The Cursed Clock That Ignited My Fantasies
On that Halloween night, Valmorada seemed to hold its breath. Black clouds crawled over the rooftops, and the clocks in the square had stopped at midnight, as if time itself feared the darkness. I walked alone through the cobbled streets, my heels marking an anxious beat against the stone. My name is Renata, and ever since Tomás died in that accident, a year ago, I had stopped pretending I was a modest woman.
Grief had emptied me out and then filled me with something else: a hunger no man could sate. The neighbors watched me out of the corners of their eyes and whispered behind my back. Some called me “the fiery widow,” and I had learned to wear the nickname like a jewel. I was not ashamed of my desire. I nurtured it.
When I returned home, I found a package on the table. It was wrapped in black velvet, with no note, no sender, as if it had sprung from nowhere. I opened it with curious fingers and inside found an antique pocket watch, with an ebony face engraved with runes that seemed to breathe. The hands were fixed at midnight.
A shiver ran up my spine. Before I could decide, my fingers were already brushing the small winding key. Then a deep voice, warm as a breath at my nape, filled the room.
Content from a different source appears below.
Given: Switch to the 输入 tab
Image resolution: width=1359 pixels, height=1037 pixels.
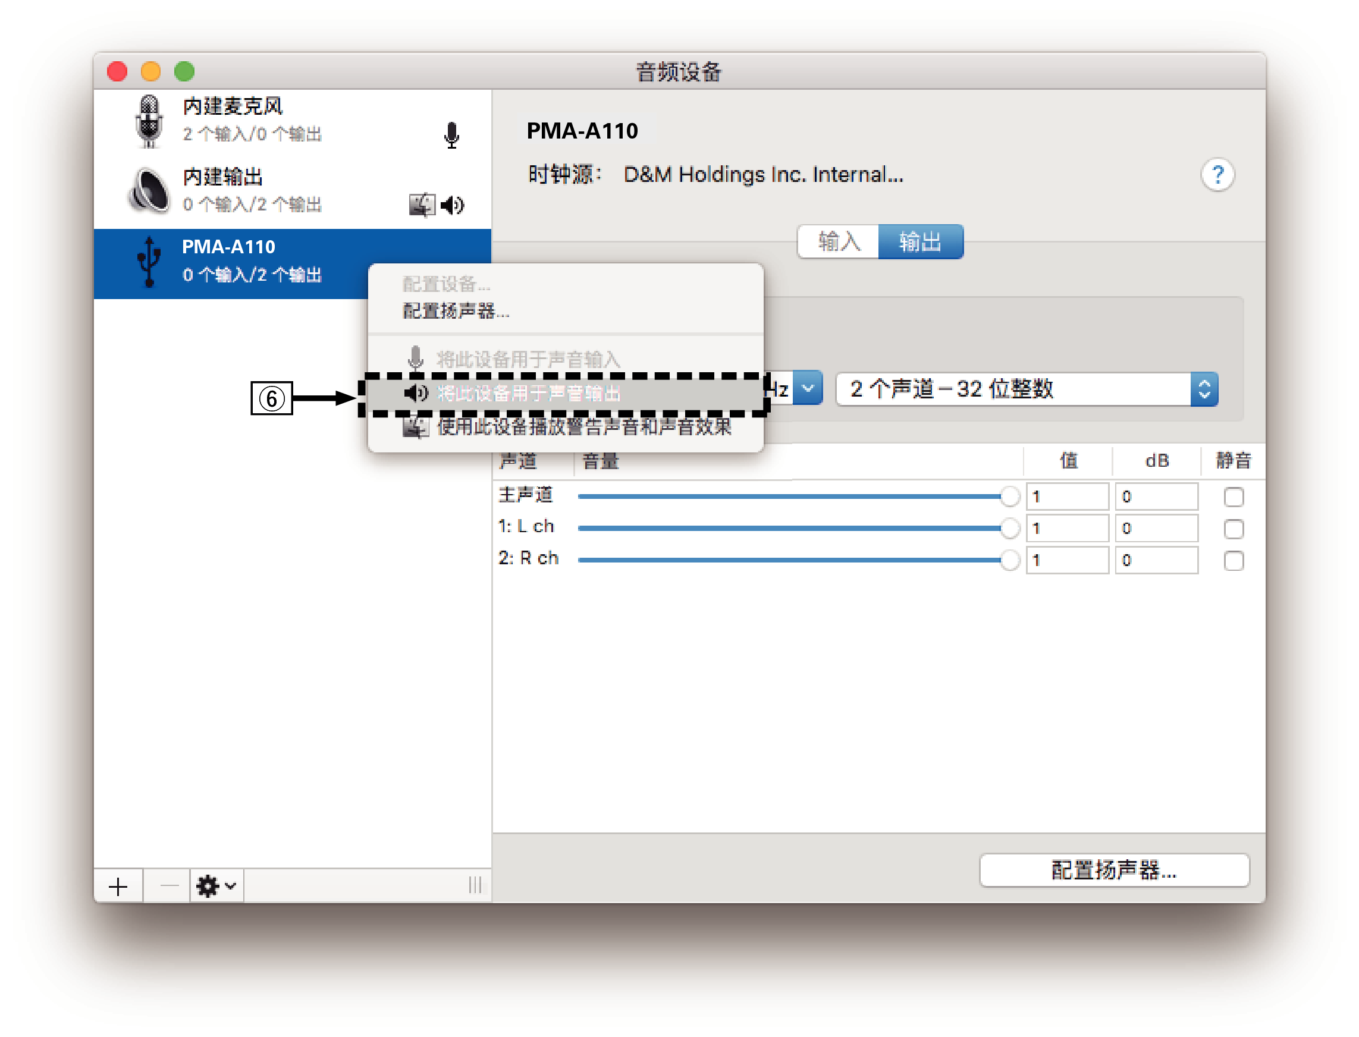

—Wind it, mortal —it murmured—, and plunge into the pleasure you so crave.
I turned the key. The ticking exploded like a frantic heart, the hands raced backward, and the room unraveled into a purple mist that smelled of musk and cold earth.
***
I emerged in another Valmorada, twisted and silent, lit by green-flame lanterns. Before me rose a mausoleum of damp stone, and inside it someone awaited whom I recognized at once. It was Tomás, or something that wore his shape, pale and still, with a glassy gaze and a smile that was not entirely his own.
—As long as the clock beats, you will be here with me —he said in a hoarse voice—. Surrender, and I will reveal the truth to you. Refuse, and you will be trapped forever.
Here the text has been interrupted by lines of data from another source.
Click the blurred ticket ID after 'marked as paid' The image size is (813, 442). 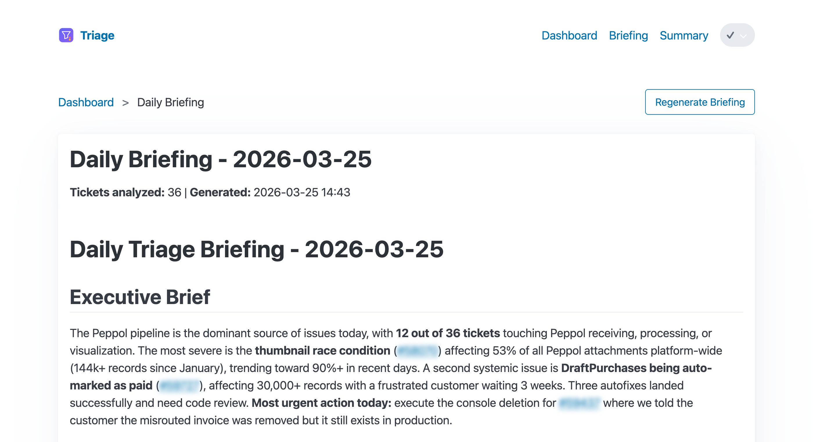coord(180,385)
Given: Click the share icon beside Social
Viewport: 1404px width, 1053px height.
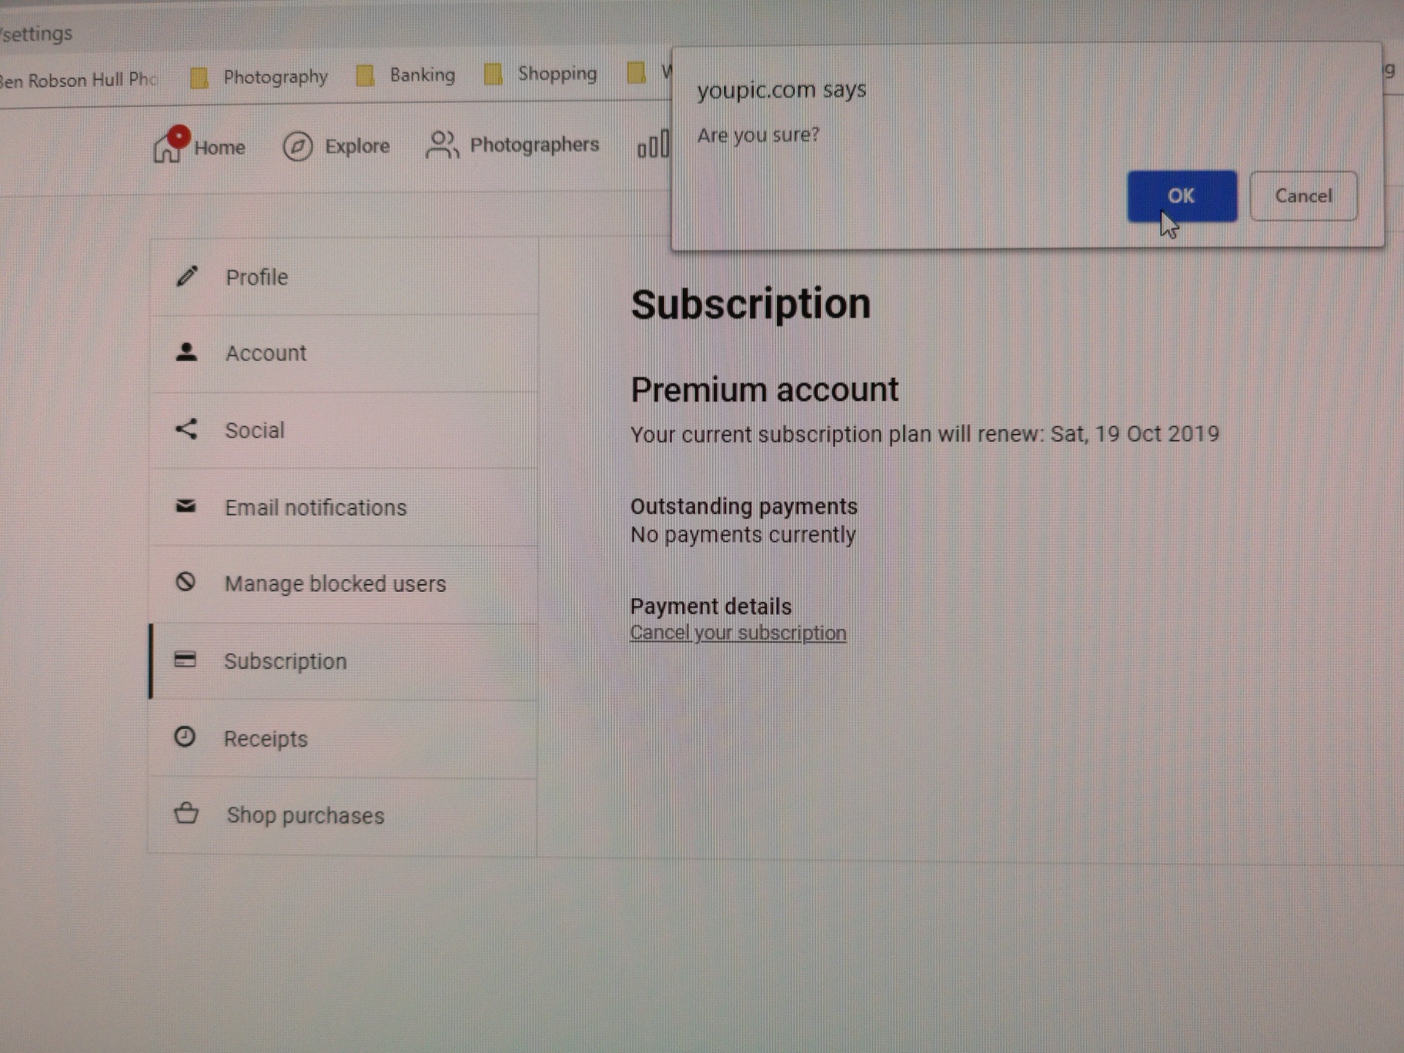Looking at the screenshot, I should 186,430.
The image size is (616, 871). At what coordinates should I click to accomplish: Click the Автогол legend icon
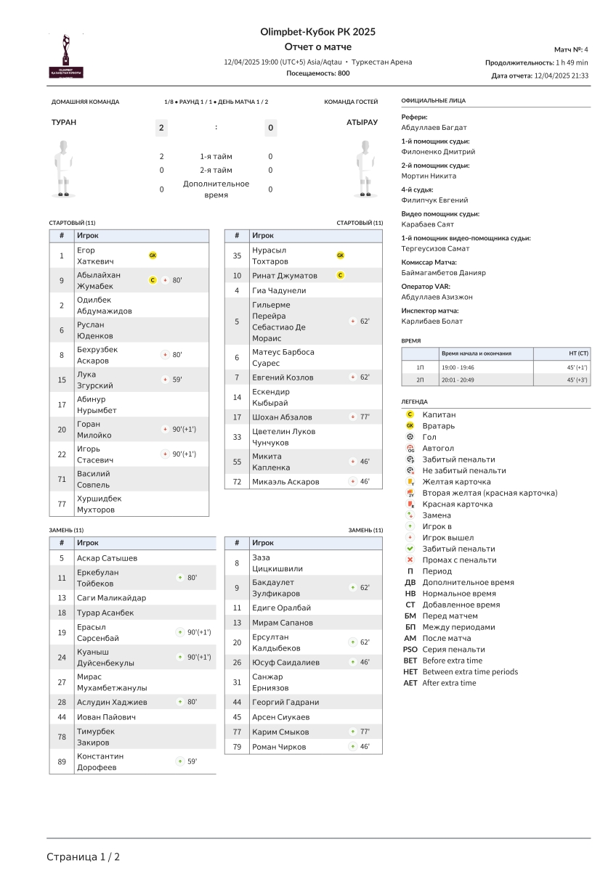click(410, 449)
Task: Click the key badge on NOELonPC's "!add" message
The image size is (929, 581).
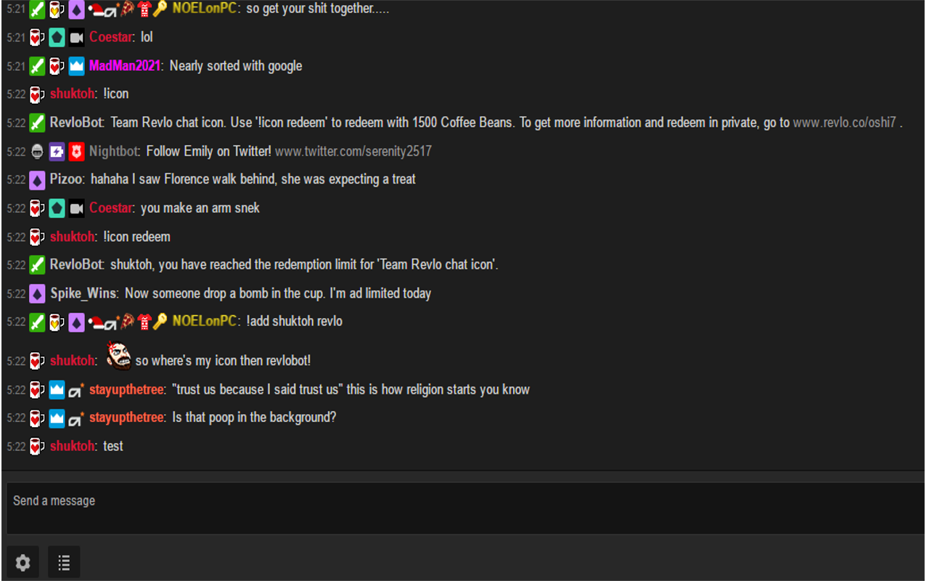Action: pos(160,322)
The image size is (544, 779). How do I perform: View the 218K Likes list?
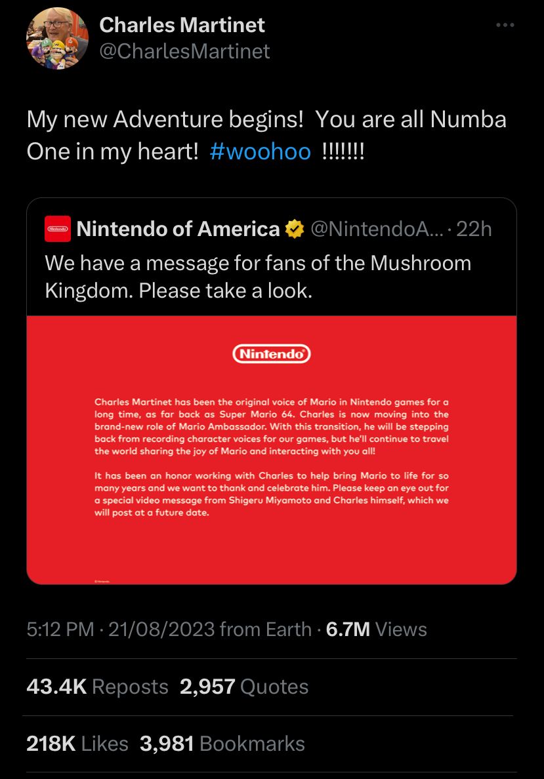[77, 744]
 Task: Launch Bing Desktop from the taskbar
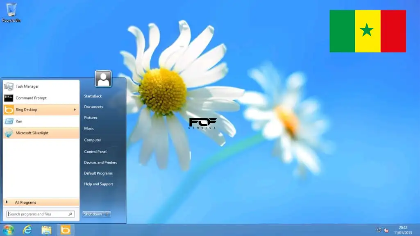click(66, 230)
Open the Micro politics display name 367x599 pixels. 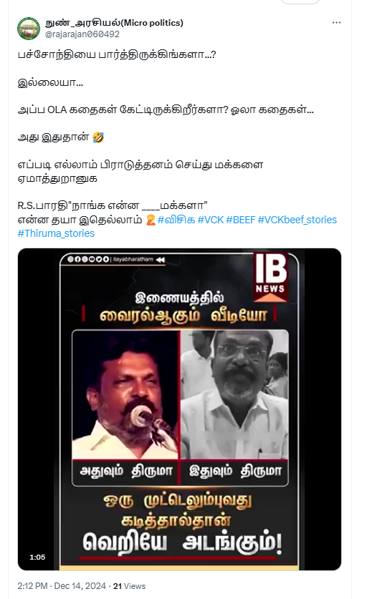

I felt no fear. I felt heat. My body answered before my reason, desire igniting between my thighs like a coal. I stepped closer, let the black dress slip from my shoulders, and knelt before him. My skin prickled when his cold hands gripped the back of my neck.
—The clock fans your endless lust —he whispered as I took him into my mouth—, but all pleasure has a price.
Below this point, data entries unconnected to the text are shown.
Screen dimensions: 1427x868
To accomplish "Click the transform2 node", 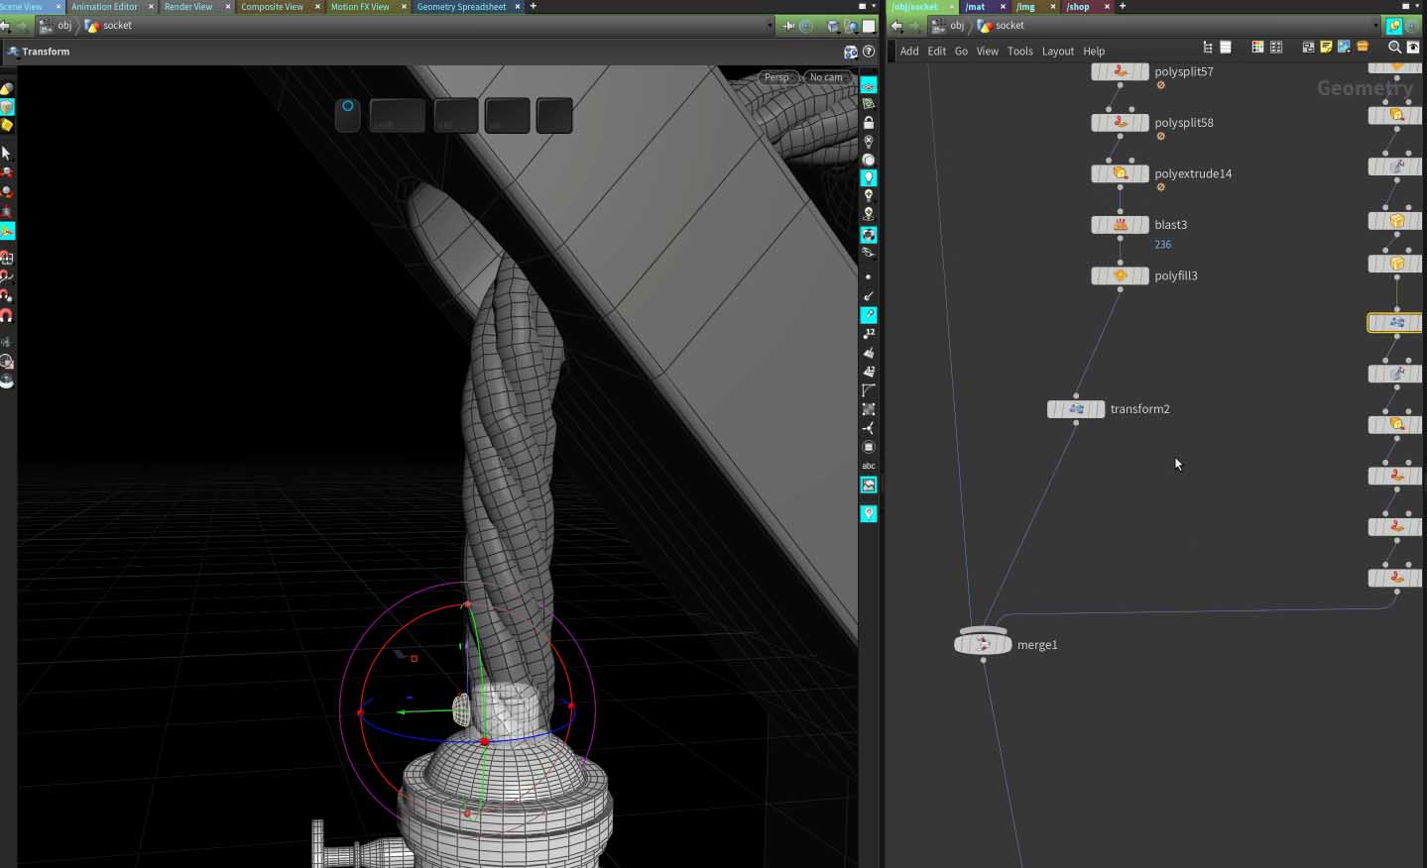I will pyautogui.click(x=1076, y=409).
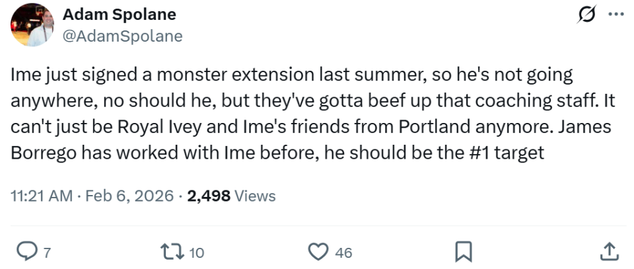Open the 2,498 view count number
The width and height of the screenshot is (634, 269).
209,196
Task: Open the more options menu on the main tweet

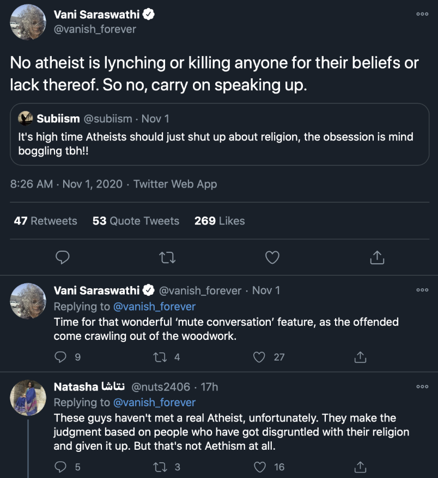Action: click(422, 14)
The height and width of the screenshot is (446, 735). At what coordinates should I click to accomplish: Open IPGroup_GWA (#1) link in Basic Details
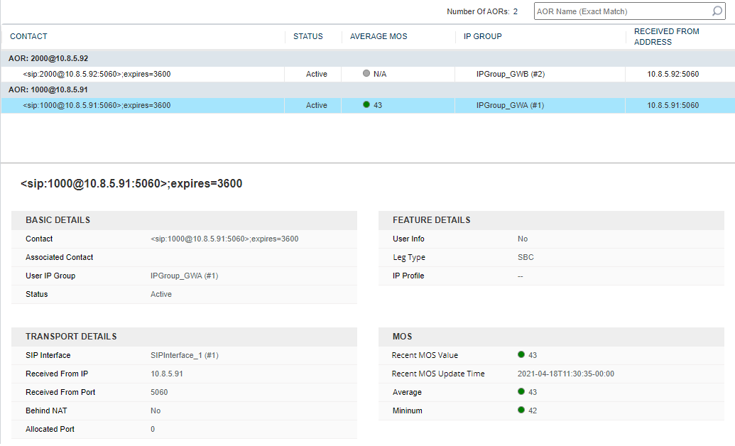[x=184, y=276]
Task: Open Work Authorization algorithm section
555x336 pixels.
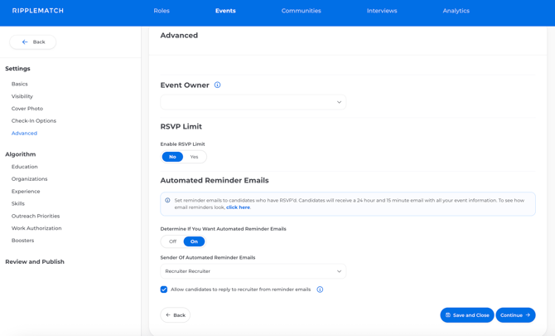Action: [x=36, y=228]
I could barely hear. Around us, shadows of cold flesh moved in the dimness, nameless strangers who slowly surrounded me. Hands trailed along my back, others spread my knees apart. I sank onto the stone and took them all, a tide of bodies wrapping around me. My body arched with each thrust, my moans bouncing off the mausoleum walls.
—More —I gasped, no longer recognizing my own voice—. I want it all.
Pleasure shook me in waves until the ticking suddenly ceased. The winding had run out. The mausoleum dissolved in a purple flash and the voice faded with a promise.
—You will return, mortal, when the clock awakens.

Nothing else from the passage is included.